* **ABOUT THIS TASK**: When you reach the records below, repeat each one exactly as written.

=== INPUT RECORDS ===

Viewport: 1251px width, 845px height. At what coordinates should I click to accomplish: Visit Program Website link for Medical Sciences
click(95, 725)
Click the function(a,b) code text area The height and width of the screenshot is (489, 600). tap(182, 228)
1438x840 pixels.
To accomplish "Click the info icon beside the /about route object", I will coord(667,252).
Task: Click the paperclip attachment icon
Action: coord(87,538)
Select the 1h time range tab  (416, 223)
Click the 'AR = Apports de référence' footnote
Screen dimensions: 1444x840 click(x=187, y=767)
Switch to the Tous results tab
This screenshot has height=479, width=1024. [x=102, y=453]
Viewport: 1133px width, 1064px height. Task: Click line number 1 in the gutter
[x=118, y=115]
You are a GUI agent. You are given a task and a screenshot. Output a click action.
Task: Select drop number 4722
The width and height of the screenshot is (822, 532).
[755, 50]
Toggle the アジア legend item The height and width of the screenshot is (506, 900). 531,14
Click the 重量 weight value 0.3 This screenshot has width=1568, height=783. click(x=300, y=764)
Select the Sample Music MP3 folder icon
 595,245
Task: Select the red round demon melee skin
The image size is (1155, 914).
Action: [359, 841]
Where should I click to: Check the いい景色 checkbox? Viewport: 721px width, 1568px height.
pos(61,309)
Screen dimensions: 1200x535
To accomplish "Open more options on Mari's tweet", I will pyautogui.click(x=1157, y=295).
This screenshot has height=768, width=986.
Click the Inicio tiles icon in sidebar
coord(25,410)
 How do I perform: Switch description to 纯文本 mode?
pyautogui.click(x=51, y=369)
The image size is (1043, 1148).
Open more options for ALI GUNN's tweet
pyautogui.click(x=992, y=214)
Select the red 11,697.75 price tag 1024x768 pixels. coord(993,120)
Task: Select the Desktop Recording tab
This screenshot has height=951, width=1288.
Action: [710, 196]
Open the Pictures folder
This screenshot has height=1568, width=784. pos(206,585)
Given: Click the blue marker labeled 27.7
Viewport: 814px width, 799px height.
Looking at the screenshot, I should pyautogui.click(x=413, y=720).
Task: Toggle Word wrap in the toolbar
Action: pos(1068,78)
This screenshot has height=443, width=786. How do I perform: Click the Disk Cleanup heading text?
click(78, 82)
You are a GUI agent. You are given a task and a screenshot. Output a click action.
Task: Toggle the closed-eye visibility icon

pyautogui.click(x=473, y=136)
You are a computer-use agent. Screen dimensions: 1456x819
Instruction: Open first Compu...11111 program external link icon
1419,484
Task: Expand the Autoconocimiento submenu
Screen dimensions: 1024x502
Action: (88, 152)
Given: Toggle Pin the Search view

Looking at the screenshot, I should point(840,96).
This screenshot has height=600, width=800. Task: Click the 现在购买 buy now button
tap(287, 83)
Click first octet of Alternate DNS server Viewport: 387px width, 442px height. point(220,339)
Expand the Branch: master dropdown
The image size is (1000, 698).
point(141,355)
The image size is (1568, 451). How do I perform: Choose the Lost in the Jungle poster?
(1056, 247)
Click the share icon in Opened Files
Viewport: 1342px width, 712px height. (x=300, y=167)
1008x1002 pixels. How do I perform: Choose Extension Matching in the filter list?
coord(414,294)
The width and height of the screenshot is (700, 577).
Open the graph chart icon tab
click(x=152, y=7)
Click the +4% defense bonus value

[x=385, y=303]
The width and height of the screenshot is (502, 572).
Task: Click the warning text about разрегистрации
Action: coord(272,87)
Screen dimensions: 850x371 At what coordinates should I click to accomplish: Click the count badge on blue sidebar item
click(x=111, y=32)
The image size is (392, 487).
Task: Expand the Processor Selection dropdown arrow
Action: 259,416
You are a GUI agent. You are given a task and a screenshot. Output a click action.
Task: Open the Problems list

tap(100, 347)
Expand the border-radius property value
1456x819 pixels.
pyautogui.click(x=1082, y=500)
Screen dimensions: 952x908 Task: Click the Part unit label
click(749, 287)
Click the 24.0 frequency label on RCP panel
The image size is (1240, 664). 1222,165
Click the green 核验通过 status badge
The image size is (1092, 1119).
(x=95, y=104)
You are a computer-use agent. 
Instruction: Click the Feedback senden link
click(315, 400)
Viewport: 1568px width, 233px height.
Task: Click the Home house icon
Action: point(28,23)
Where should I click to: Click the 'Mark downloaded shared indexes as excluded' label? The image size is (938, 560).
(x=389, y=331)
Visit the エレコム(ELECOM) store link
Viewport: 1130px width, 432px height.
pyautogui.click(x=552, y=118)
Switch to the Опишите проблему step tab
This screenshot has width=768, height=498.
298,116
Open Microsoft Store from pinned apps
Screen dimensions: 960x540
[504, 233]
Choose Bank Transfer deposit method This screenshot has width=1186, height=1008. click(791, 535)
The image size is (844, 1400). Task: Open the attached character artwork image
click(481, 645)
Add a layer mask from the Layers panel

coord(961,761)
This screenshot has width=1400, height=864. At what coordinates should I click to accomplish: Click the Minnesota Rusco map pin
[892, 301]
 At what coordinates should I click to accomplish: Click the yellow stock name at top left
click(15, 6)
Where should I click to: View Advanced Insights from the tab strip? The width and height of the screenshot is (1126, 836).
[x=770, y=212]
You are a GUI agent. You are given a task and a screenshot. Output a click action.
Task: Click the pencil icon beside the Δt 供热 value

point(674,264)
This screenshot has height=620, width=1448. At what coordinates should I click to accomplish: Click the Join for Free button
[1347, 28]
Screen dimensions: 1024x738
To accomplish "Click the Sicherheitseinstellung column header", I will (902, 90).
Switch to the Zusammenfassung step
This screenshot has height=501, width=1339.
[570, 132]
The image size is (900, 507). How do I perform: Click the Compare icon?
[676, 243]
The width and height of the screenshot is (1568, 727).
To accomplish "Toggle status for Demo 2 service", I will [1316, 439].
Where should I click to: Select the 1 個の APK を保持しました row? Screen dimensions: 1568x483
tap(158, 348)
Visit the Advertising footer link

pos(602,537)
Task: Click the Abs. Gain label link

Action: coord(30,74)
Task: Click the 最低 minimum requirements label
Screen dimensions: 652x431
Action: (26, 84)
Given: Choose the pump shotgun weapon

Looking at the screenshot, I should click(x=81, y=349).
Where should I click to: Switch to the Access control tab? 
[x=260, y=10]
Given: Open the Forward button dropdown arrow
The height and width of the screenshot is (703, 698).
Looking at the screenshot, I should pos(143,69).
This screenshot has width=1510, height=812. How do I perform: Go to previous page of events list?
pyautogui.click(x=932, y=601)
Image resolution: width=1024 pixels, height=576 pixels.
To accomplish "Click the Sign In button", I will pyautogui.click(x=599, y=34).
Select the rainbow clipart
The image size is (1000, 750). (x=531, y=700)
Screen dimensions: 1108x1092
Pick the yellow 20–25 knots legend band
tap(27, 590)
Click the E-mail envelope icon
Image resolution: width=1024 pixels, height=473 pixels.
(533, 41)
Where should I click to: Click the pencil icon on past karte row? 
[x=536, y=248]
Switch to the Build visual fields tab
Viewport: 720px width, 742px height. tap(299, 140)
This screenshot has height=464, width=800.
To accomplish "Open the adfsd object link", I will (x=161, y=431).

===

* **TASK ANSWER**:
Viewport: 1251px width, 845px height. At what coordinates should I click to accomplish: Visit Program Website link for Medical Sciences
click(95, 725)
Click the function(a,b) code text area The height and width of the screenshot is (489, 600). tap(182, 228)
1438x840 pixels.
To accomplish "Click the info icon beside the /about route object", I will coord(667,252).
Task: Click the paperclip attachment icon
Action: coord(87,538)
Select the 1h time range tab  (416, 223)
Click the 'AR = Apports de référence' footnote
Screen dimensions: 1444x840 click(x=187, y=767)
Switch to the Tous results tab
This screenshot has height=479, width=1024. [x=102, y=453]
Viewport: 1133px width, 1064px height. Task: Click line number 1 in the gutter
[x=118, y=115]
You are a GUI agent. You are given a task and a screenshot. Output a click action.
Task: Select drop number 4722
The width and height of the screenshot is (822, 532).
[755, 50]
Toggle the アジア legend item The height and width of the screenshot is (506, 900). 531,14
Click the 重量 weight value 0.3 This screenshot has width=1568, height=783. click(x=300, y=764)
Select the Sample Music MP3 folder icon
 595,245
Task: Select the red round demon melee skin
The image size is (1155, 914).
Action: [359, 841]
Where should I click to: Check the いい景色 checkbox? Viewport: 721px width, 1568px height.
pos(61,309)
Screen dimensions: 1200x535
To accomplish "Open more options on Mari's tweet", I will pyautogui.click(x=1157, y=295).
This screenshot has height=768, width=986.
Click the Inicio tiles icon in sidebar
coord(25,410)
 How do I perform: Switch description to 纯文本 mode?
pyautogui.click(x=51, y=369)
The image size is (1043, 1148).
Open more options for ALI GUNN's tweet
pyautogui.click(x=992, y=214)
Select the red 11,697.75 price tag 1024x768 pixels. coord(993,120)
Task: Select the Desktop Recording tab
This screenshot has height=951, width=1288.
Action: [710, 196]
Open the Pictures folder
This screenshot has height=1568, width=784. pos(206,585)
Given: Click the blue marker labeled 27.7
Viewport: 814px width, 799px height.
Looking at the screenshot, I should pyautogui.click(x=413, y=720).
Task: Toggle Word wrap in the toolbar
Action: pos(1068,78)
This screenshot has height=443, width=786. How do I perform: Click the Disk Cleanup heading text?
click(78, 82)
You are a GUI agent. You are given a task and a screenshot. Output a click action.
Task: Toggle the closed-eye visibility icon

pyautogui.click(x=473, y=136)
You are a computer-use agent. Screen dimensions: 1456x819
Instruction: Open first Compu...11111 program external link icon
1419,484
Task: Expand the Autoconocimiento submenu
Screen dimensions: 1024x502
Action: (88, 152)
Given: Toggle Pin the Search view

Looking at the screenshot, I should point(840,96).
This screenshot has height=600, width=800. Task: Click the 现在购买 buy now button
tap(287, 83)
Click first octet of Alternate DNS server Viewport: 387px width, 442px height. point(220,339)
Expand the Branch: master dropdown
The image size is (1000, 698).
point(141,355)
The image size is (1568, 451). How do I perform: Choose the Lost in the Jungle poster?
(1056, 247)
Click the share icon in Opened Files
Viewport: 1342px width, 712px height. (x=300, y=167)
1008x1002 pixels. How do I perform: Choose Extension Matching in the filter list?
coord(414,294)
The width and height of the screenshot is (700, 577).
Open the graph chart icon tab
click(x=152, y=7)
Click the +4% defense bonus value

[x=385, y=303]
The width and height of the screenshot is (502, 572).
Task: Click the warning text about разрегистрации
Action: coord(272,87)
Screen dimensions: 850x371 At what coordinates should I click to accomplish: Click the count badge on blue sidebar item
click(x=111, y=32)
The image size is (392, 487).
Task: Expand the Processor Selection dropdown arrow
Action: 259,416
You are a GUI agent. You are given a task and a screenshot. Output a click action.
Task: Open the Problems list

tap(100, 347)
Expand the border-radius property value
1456x819 pixels.
pyautogui.click(x=1082, y=500)
Screen dimensions: 952x908 Task: Click the Part unit label
click(749, 287)
Click the 24.0 frequency label on RCP panel
The image size is (1240, 664). 1222,165
Click the green 核验通过 status badge
The image size is (1092, 1119).
(x=95, y=104)
You are a computer-use agent. 
Instruction: Click the Feedback senden link
click(315, 400)
Viewport: 1568px width, 233px height.
Task: Click the Home house icon
Action: point(28,23)
Where should I click to: Click the 'Mark downloaded shared indexes as excluded' label? The image size is (938, 560).
(x=389, y=331)
Visit the エレコム(ELECOM) store link
Viewport: 1130px width, 432px height.
pyautogui.click(x=552, y=118)
Switch to the Опишите проблему step tab
This screenshot has width=768, height=498.
298,116
Open Microsoft Store from pinned apps
Screen dimensions: 960x540
[504, 233]
Choose Bank Transfer deposit method This screenshot has width=1186, height=1008. click(791, 535)
The image size is (844, 1400). Task: Open the attached character artwork image
click(481, 645)
Add a layer mask from the Layers panel

coord(961,761)
This screenshot has width=1400, height=864. At what coordinates should I click to accomplish: Click the Minnesota Rusco map pin
[892, 301]
 At what coordinates should I click to accomplish: Click the yellow stock name at top left
click(15, 6)
Where should I click to: View Advanced Insights from the tab strip? The width and height of the screenshot is (1126, 836).
[x=770, y=212]
You are a GUI agent. You are given a task and a screenshot. Output a click action.
Task: Click the pencil icon beside the Δt 供热 value

point(674,264)
This screenshot has height=620, width=1448. At what coordinates should I click to accomplish: Click the Join for Free button
[1347, 28]
Screen dimensions: 1024x738
To accomplish "Click the Sicherheitseinstellung column header", I will (902, 90).
Switch to the Zusammenfassung step
This screenshot has height=501, width=1339.
[570, 132]
The image size is (900, 507). How do I perform: Click the Compare icon?
[676, 243]
The width and height of the screenshot is (1568, 727).
To accomplish "Toggle status for Demo 2 service", I will [1316, 439].
Where should I click to: Select the 1 個の APK を保持しました row? Screen dimensions: 1568x483
tap(158, 348)
Visit the Advertising footer link

pos(602,537)
Task: Click the Abs. Gain label link

Action: coord(30,74)
Task: Click the 最低 minimum requirements label
Screen dimensions: 652x431
Action: (26, 84)
Given: Choose the pump shotgun weapon

Looking at the screenshot, I should click(x=81, y=349).
Where should I click to: Switch to the Access control tab? 
[x=260, y=10]
Given: Open the Forward button dropdown arrow
The height and width of the screenshot is (703, 698).
Looking at the screenshot, I should pos(143,69).
This screenshot has width=1510, height=812. How do I perform: Go to previous page of events list?
pyautogui.click(x=932, y=601)
Image resolution: width=1024 pixels, height=576 pixels.
To accomplish "Click the Sign In button", I will pyautogui.click(x=599, y=34).
Select the rainbow clipart
The image size is (1000, 750). (x=531, y=700)
Screen dimensions: 1108x1092
Pick the yellow 20–25 knots legend band
tap(27, 590)
Click the E-mail envelope icon
Image resolution: width=1024 pixels, height=473 pixels.
(533, 41)
Where should I click to: Click the pencil icon on past karte row? 
[x=536, y=248]
Switch to the Build visual fields tab
Viewport: 720px width, 742px height. tap(299, 140)
This screenshot has height=464, width=800.
To accomplish "Open the adfsd object link", I will (x=161, y=431).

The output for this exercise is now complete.